Now the user interface. The application settings dialog itself is a dialog split into multiple pages and sub-pages with a lot of options. There are several problems with this:
- Discoverability: it's not easy to know what's available unless you know what you're looking for.
- Searchability: it's not easy to know where a particular option is available.
- Comprehensibility: all options are very developer specific with not much information in the dialog to know what they are or how they affect things.
- It's not easy to know what's at default , what has been changed or modified by the user.
Inspirations
Sublime Text
- Use a hierarchical approach to settings configuration files allowing application-specific, site-specific, and user-specific configurations files.
- These files are simple JSON text files allowing easy grouping and clustering of options.
Chrome
- Flat settings page with simple and advanced properties that is entirely searchable.
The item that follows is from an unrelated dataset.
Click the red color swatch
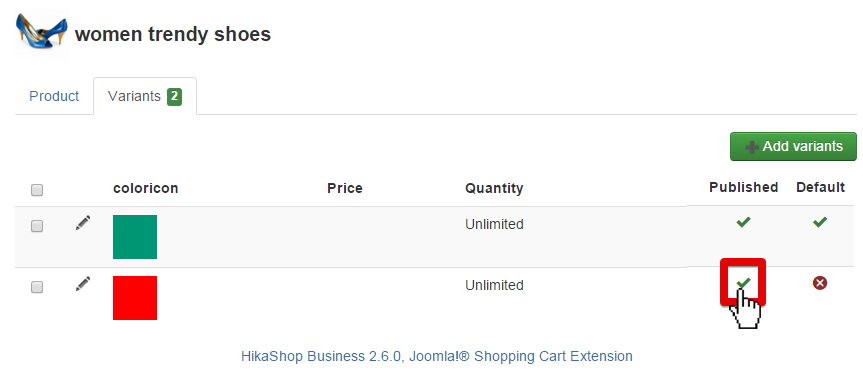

- Page layout allows for grouping and information text blurbs that make it easier to search and understand the options available.
Random Ruminations
- Move "settings" infrastructure to servermanager (SMSettings). Qt application will still use Qt's QSettings for saving Qt state like windows size etc. but for ServerManager releated state, we use SMSettings. Now pvbatch/pvpython can use them.
- We can provide a mechanism for pvbatch/pvpython to use a custom settings files on command line (or through API) allowing sharing of settings files for insitu. Thus making pvpython and ParaView Qt gui produce similar results for similar Python scripts that are not excruciatingly verbose.
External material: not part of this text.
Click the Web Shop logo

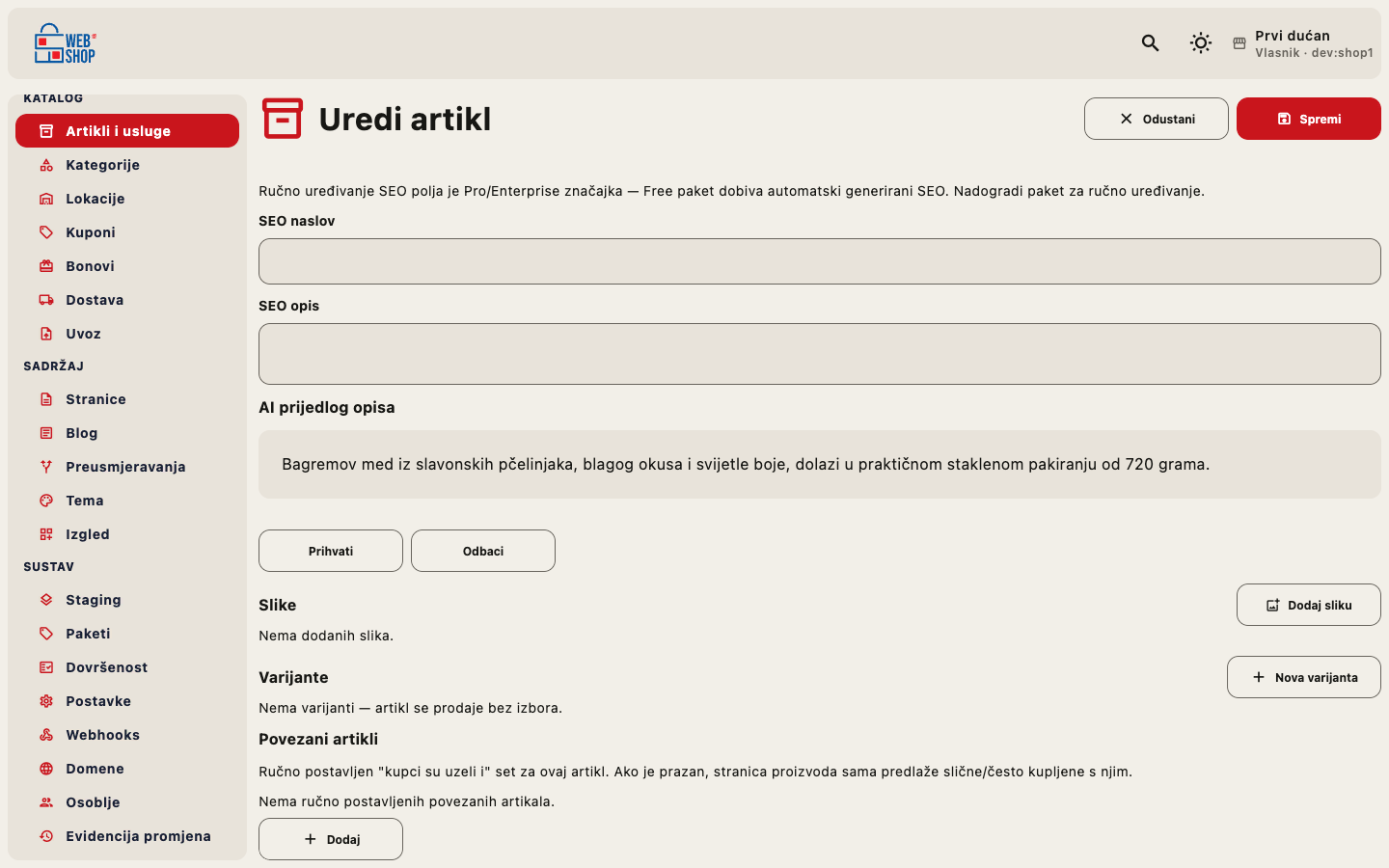click(65, 43)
- Any proxy/property's value can be set in SMSettings. Whenever a new proxy is created, after loading the compiled in XML default, ProxyManager will look at SMSettings to load defaults from settings. These are not data-dependent defaults, but similar to hard coded default values in the ServerManager XML configurations. Now we can easily support saving of various fonts/colors/etc in settings without any issues. If we allow users to look at the raw JavaScript to edit values, advanced users can manually tweak them as well.
Things to look at
Design
Things to remember
- Remember to keep IO accesses to a minimum. For checking existence of configuration files, see if we can use the "fastest" API to check for the file, if applicable.
- In pvbatch-symmetric mode (and in co-processing mode), the configuration files should not be read on all processes, only the root node should read it and then send it across to satellites.
- There should also be a mechanism where the configuration files are not read at all, instead one can use some API to load the configurations.
- When saving python state/trace files, there must be mechanism to save all "applicable" configuration values in the generated python state/trace files.